• **Text section**
---+---

Energy Technologies Institute

5 min read Partner content

The All Party Climate Change Group and the Energy Technologies Institute (ETI) hosted an event in parliament this week to mark the launch of a new report on the carbon capture and storage sector

There was no way for the world to meet its carbon targets without carbon capture and storage (CCS), said Lord Oxburgh (CB), as he opened an event in Parliament on Tuesday entitled  ‘How to build a 10GW CCS Sector in the UK by 2030’.

The peer was speaking at an event organised by the All Party Climate Change Group and the Energy Technologies Institute (ETI), who had commissioned Element Energy and Pöyry to explore scenarios for building the UK CCS sector to 2030.

Jo Coleman, director of strategy, ETI

Over the last seven years the ETI had been looking at pathways to transition the UK energy system, and the value of CCS was always too great to ignore, said Coleman. She suggested it was potentially the most important technology in the transition to a low carbon economy.

Coleman went on to outline the ETI’s work on identifying storage sites around the UK, in technological innovation, and in the field of financing CCS.

---+---

• **Listed records**
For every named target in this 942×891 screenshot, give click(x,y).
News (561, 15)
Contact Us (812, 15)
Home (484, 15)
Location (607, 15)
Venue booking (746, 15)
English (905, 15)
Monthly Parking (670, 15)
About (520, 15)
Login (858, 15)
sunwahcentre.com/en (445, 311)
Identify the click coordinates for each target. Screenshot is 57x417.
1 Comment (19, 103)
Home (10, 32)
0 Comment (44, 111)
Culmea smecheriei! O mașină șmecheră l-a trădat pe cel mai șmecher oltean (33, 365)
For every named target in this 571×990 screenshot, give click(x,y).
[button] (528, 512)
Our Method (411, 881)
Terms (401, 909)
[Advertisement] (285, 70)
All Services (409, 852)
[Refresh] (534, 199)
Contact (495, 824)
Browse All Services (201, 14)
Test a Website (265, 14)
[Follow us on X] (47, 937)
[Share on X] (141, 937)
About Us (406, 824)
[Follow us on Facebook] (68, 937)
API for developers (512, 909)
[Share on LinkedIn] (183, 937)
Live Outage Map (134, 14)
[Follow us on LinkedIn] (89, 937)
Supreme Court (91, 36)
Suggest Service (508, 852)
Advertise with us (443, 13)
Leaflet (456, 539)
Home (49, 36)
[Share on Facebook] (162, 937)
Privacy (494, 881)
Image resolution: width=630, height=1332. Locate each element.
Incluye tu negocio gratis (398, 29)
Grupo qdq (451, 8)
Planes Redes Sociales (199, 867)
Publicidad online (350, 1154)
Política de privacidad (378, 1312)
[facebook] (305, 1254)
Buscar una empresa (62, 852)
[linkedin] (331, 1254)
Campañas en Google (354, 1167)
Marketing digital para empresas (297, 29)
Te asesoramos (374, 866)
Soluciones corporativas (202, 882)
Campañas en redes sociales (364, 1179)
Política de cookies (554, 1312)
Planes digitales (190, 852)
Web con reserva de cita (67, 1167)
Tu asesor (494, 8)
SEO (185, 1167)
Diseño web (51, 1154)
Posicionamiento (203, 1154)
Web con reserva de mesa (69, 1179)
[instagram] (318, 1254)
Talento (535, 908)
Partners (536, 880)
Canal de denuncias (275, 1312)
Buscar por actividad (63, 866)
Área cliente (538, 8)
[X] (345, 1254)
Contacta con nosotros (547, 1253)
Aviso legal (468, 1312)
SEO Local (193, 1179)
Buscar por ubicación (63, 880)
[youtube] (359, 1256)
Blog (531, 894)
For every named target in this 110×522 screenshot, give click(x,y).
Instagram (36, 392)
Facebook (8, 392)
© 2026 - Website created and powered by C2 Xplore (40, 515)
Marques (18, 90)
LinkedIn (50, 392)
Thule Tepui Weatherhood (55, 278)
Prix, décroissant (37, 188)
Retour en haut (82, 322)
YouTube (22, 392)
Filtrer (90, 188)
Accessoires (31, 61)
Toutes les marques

---+---

• **Tasks to complete**
1. In the report on the carbon capture and storage event, which firms did the ETI commission to explore scenarios for building the UK CCS sector to 2030?
2. Write the next part of the report on the carbon capture and storage event, picking up after its last sentence.

• **Answers**
1. Element Energy and Pöyry

2.
She explained that the new report showed policy makers what needed to happen over the next two parliaments to develop a credible CCS sector by 2030.
George Day, head of economic strategy, ETI

There were three pathways in the report which gave credible routes to achieve the desired deployment of CCS, Day told audience members.
He argued it was feasible and affordable to build a 10GW CCS Sector in the UK by 2030, provided it was developed in a coordinated way. He added there was potential for the strike prices per unit of electricity to come down quickly to at or below £100 / MWh by the mid 2020s.

Day outlined how the sector needed  £21bn to £31bn of capital expenditure up to 2030. To gear up this investment there was a need to progress demonstrator projects, which he felt would provide the seeds for future development of cluster areas of CCS. He also said there needed to be more investment in storage appraisal. He added that Contracts for Difference (CfDs) needed to be awarded to the next stage of projects without delay. Finally, he said there needed to be strong signals from policy makers about their support for the technology.  

Mike Thompson, head of carbon budgets, Committee on Climate Change

Thompson felt that when you looked at how to meet 2050 carbon targets, CCS was one of the most important options out there. It allowed the industrial sector to reach potentially negative emissions, he explained.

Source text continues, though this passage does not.